→ **Excerpt to read**

++++++++++++++++++++

This must be what it is like to be handed a ticking bomb and the directions to defuse it – only the directions are in Chinese and the bomb is set to go off in 30 seconds. Or to be tossed a shovel after it snowed 5 feet – and told to clear the interstate between here and Fargo . The national debt has gotten so big, it seems hopeless.
Because we've ignored it for so long, sharp spending cuts alone no longer will be enough to make a dent in the debt. Nor will significant tax increases alone. Nor will substantial changes to Social Security and Medicare alone. It will take each of these as well as an economy in which more people are put to work and paying taxes.
Those who claim there is a single silver bullet capable of solving this problem – and there are people on and off Capitol Hill who think this – are either delusional or dumb. Released earlier this month by the chairmen of the fiscal responsibility commission, a draft proposal in advance of Wednesday's final report contained dozens of suggestions. If nothing else, the proposal made it clear just how bad the situation is:
§ If you own a home, it eliminates the federal income tax deduction of the mortgage interest you pay every year.
§ If you're a federal employee or a member of the military in a noncombat operation, it freezes your salary for three years.
§ If you farm, it cuts farm subsidies by $3 billion.
§ If you own stock, it taxes capital gains and dividends as ordinary income instead of at the present rate of 15 percent.
§ If you purchase health insurance through your employer, it eliminates the income tax exemption your health benefits now receive.
§ If you drive, it increases the federal gas tax – now at 18.4 cents per gallon – by 15 cents between 2013 and 2015.
§ If you earn a six-figure salary, it raises the amount of your salary subject to the Social Security payroll tax from $106,000 to almost $190,000 in 2020.
These are but a fraction of the recommendations in the proposal – which aims to save almost $4 trillion from 2012 when it begins and 2020. Still, by their own admission, the commission chairmen – former U.S. Sen. Alan Simpson of Wyoming and Erskine Bowles, chief of staff to President Clinton – acknowledge that their proposal for all its pain neither erases the federal deficit nor reduces the national debt during the next decade.
In 2020 the deficit under the proposal is projected to be $382 billion. The debt that year likely will eclipse $20 trillion.

++++++++++++++++++++

→ **Extracted data**
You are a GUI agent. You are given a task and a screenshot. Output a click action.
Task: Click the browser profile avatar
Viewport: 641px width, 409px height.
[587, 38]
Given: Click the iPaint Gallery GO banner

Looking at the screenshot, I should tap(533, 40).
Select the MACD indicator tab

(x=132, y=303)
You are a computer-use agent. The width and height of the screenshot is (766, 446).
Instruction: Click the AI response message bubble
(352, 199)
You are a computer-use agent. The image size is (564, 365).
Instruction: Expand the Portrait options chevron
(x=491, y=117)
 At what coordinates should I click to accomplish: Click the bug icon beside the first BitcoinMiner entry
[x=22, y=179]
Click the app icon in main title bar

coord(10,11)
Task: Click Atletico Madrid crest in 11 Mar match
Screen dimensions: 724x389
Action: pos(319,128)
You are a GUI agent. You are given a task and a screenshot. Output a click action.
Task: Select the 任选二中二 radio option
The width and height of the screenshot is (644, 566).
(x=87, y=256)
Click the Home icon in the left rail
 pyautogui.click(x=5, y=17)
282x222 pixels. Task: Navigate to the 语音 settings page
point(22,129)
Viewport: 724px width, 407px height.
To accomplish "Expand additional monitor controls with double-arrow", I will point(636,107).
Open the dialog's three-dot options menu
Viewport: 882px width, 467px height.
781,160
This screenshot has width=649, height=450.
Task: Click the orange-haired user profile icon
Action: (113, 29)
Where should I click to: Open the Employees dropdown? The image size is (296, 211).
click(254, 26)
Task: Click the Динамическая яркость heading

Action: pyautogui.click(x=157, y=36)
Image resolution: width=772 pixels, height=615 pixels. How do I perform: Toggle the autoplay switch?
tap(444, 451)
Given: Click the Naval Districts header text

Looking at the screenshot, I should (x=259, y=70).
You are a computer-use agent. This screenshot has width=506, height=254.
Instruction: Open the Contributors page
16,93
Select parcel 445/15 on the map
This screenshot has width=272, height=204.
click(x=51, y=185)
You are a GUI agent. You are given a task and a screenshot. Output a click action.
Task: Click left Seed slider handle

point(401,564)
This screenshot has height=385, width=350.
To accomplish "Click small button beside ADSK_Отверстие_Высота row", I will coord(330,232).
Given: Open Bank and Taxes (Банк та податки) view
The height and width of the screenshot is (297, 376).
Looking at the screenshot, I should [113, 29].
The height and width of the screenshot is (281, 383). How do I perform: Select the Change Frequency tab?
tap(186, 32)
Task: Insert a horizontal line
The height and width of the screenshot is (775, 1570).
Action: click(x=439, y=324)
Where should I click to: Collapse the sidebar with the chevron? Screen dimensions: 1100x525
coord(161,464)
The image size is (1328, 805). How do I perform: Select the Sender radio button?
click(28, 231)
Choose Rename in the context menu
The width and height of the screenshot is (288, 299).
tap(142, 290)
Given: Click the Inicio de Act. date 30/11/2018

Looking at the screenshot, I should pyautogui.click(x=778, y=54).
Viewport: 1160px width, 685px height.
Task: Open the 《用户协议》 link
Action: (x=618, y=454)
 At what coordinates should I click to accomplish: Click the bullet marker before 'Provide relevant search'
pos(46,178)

++++++++++++++++++++

→ **Work task 1**
In the commentary on the national debt, what federal deficit is projected for 2020 under the commission chairmen's proposal?
→ **Work task 2**
Carry the commentary on the national debt forward from its last sentence.

→ **Response 1**
$382 billion

→ **Response 2**
No individual, no company and no nation – not even this one – can borrow forever. Eventually, neither the individual nor the company nor the nation can pay back the money because they don't have enough to do it and no one will lend them more. The risk is too great.
If we're to avoid that certain day of reckoning, it will require a shared sacrifice, and sacrifice isn't something we're particularly good at. You see it in where we live, in what we drive and in how we act. We're known as the me generation. We'll give – but we prefer to take. We'll look out for others – but only after we look out for ourselves. We're satisfied – until someone else has more than we have.
Already, the proposal from Simpson and Bowles has drawn fire. Some say it goes too far. Others say it doesn't go far enough. Still others say the nation finally is beginning to climb out of a deep and difficult recession, and to cut spending and raise taxes will slow the economy at a time when we should be stepping on the gas, not hitting the brakes. We should wait, they say, for better days.
Then there are those who suggest it makes little difference what the commission and the president propose because ultimately Congress has the final say, and Congress never will vote in favor of spending cuts and tax increases because to do so is a political death sentence, and in Congress, career comes before country.
I've listened to these arguments – or ones like them – for 22 years. I'm tired of hearing them.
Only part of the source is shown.